Task requirements:
Rewrite the records from the line with "You are a computer-use" up to and including the line with "Instruction: Click the", swapping "plus icon" for "add button" and keeping everything else the same.

Information shown:
****************

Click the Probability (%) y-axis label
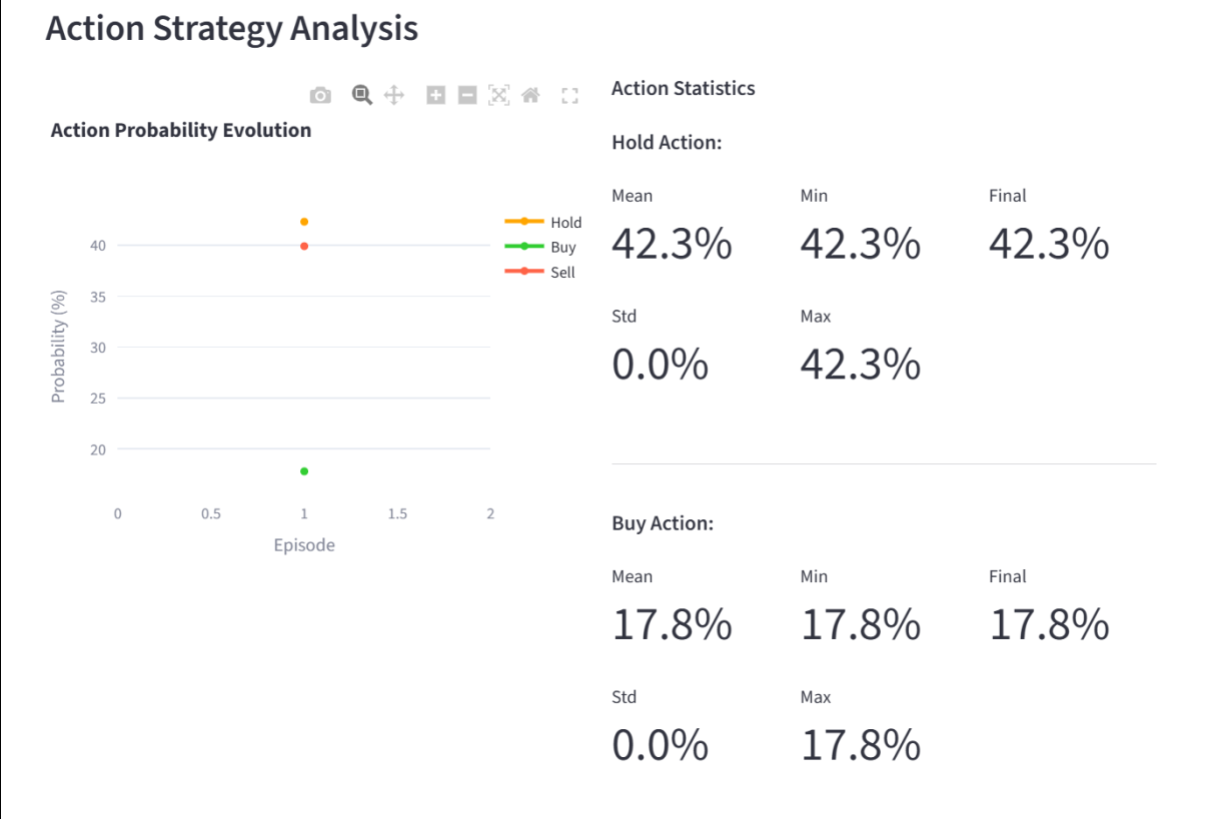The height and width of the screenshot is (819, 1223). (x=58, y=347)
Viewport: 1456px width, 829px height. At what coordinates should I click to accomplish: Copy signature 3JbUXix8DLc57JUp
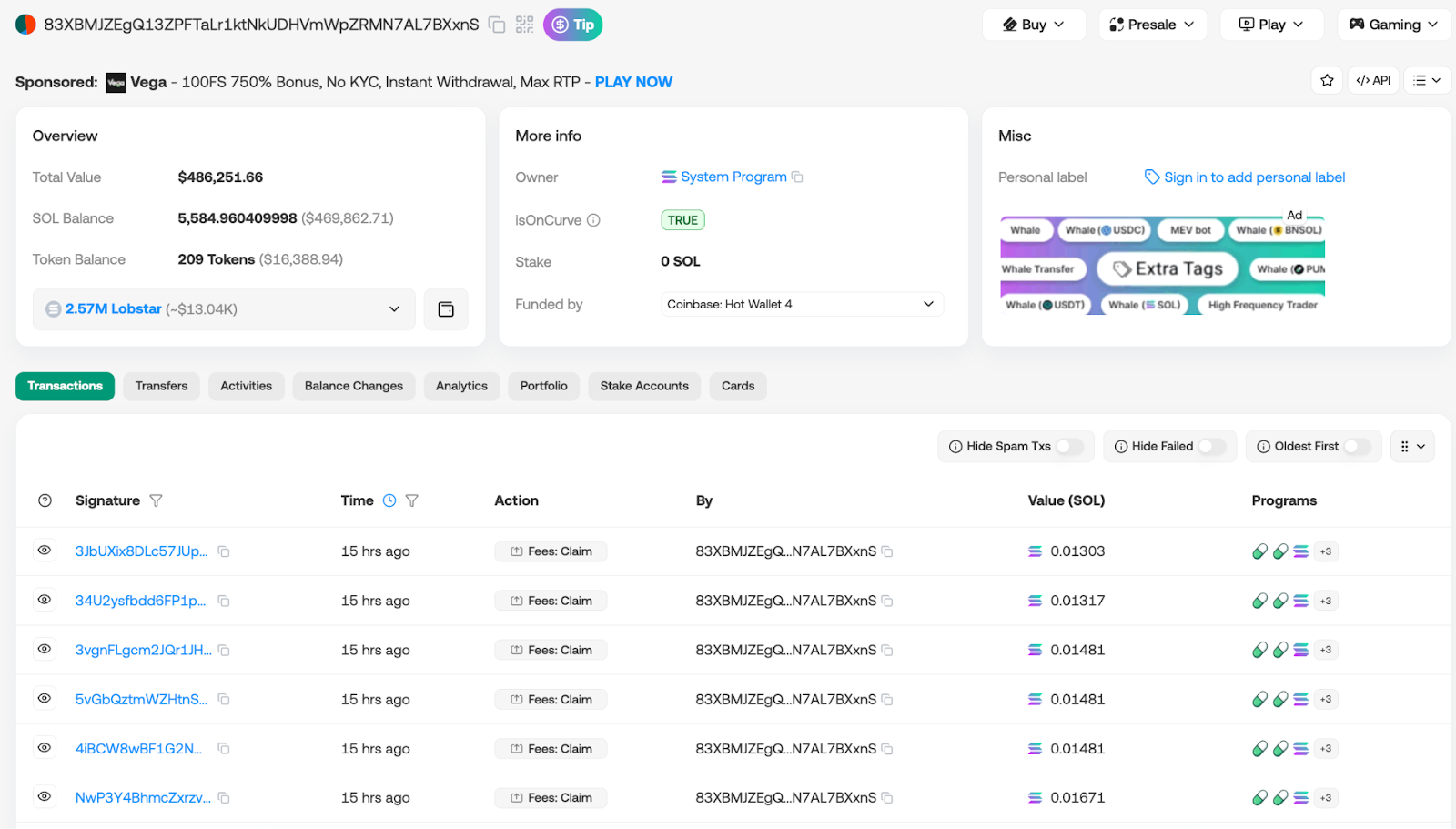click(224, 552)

****************

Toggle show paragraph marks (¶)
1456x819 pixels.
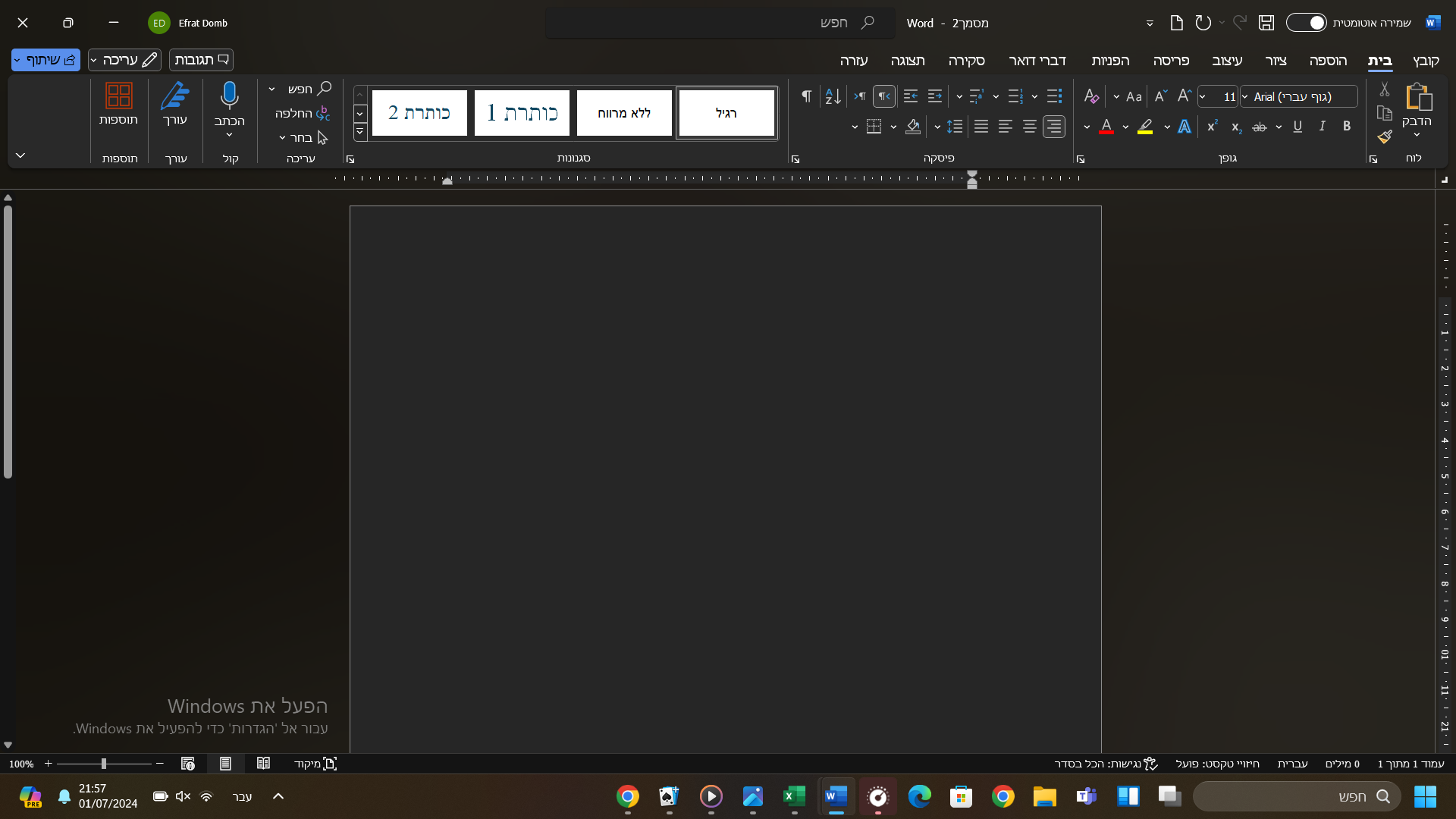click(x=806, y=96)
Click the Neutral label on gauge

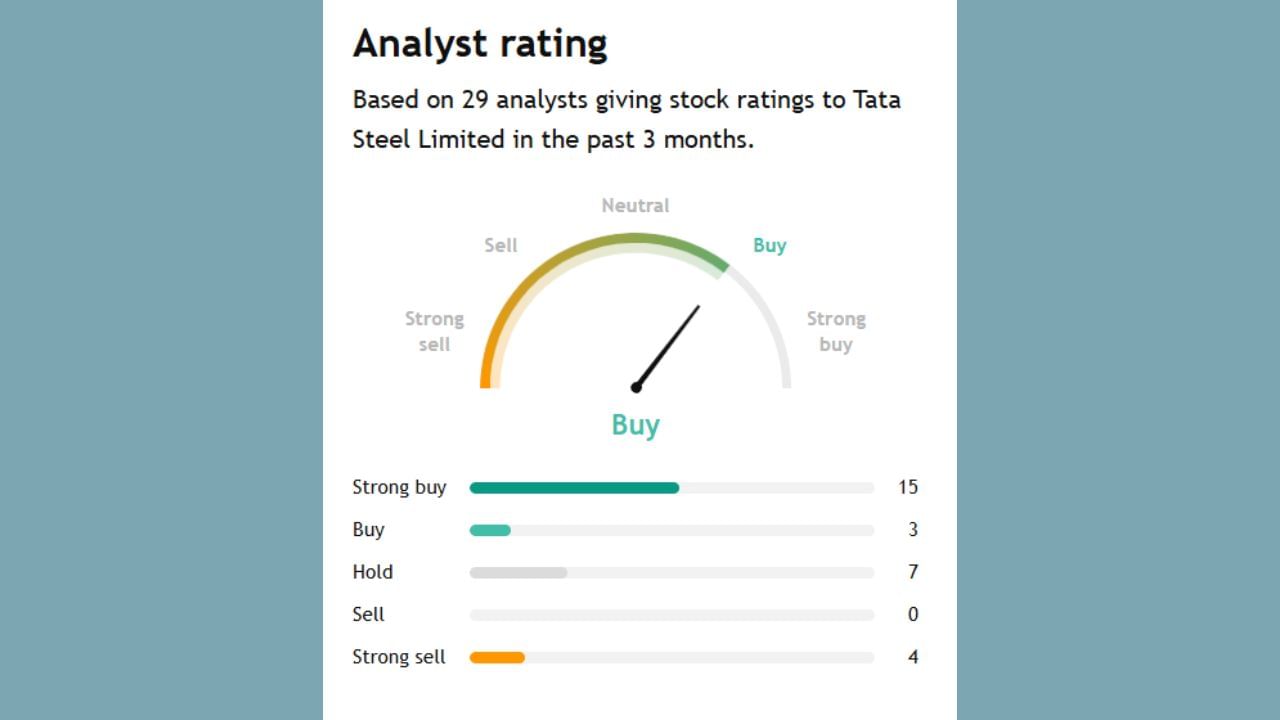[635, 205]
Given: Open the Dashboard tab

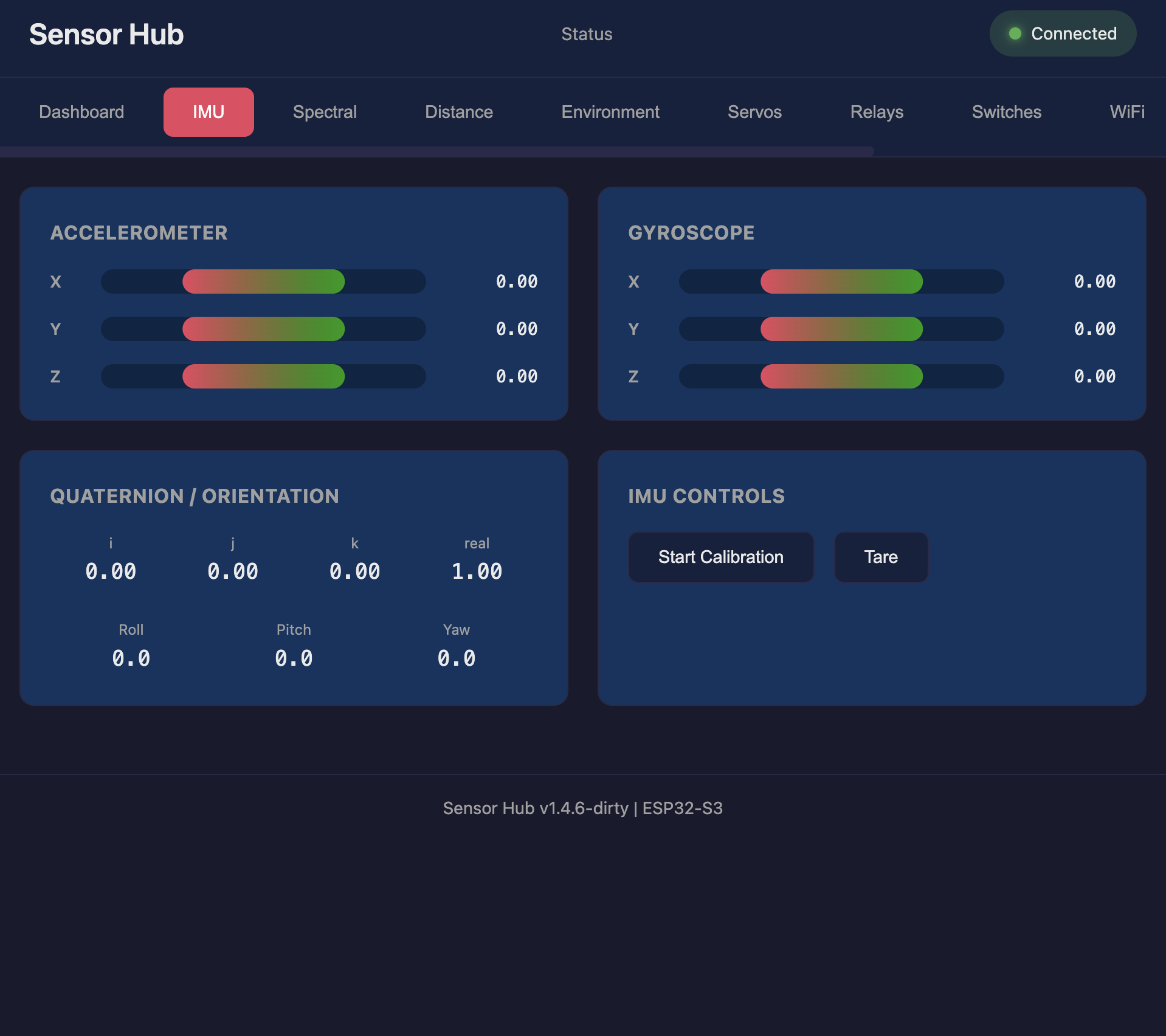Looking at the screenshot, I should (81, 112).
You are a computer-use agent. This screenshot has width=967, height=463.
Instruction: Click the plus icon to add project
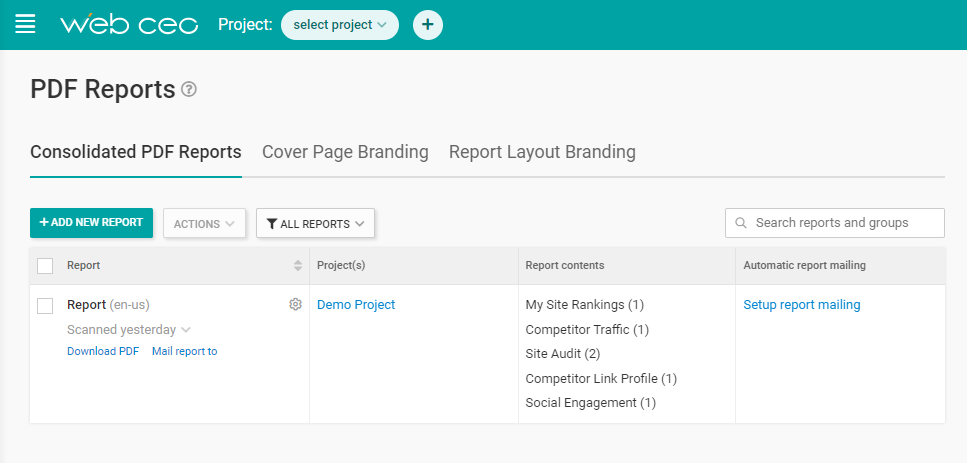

****************

Result of the exercise:
You are a computer-use agent. This screenshot has width=967, height=463.
Instruction: Click the add button to add project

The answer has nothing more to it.